WRITTEN REQUEST
Please present the material starting at the line that contains "You are a computer-use" and ending at the line that contains "point(503,279)", both included, as a numbered list with blank lines left out. Give only those lines.

begin INPUT ROWS

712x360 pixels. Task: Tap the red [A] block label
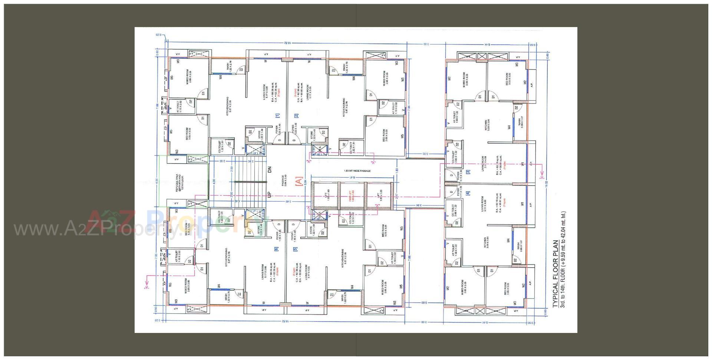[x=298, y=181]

end INPUT ROWS
begin INPUT ROWS

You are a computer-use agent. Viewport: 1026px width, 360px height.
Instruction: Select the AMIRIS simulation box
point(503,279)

end INPUT ROWS
begin INPUT ROWS

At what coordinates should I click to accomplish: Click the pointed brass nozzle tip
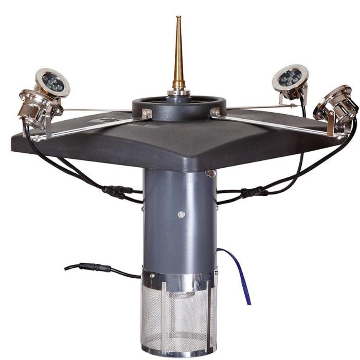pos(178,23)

end INPUT ROWS

CORRECT RESULT
1. You are a computer-use agent. Viewport: 1026px width, 360px height.
2. Instruction: Select the AMIRIS simulation box
3. point(503,279)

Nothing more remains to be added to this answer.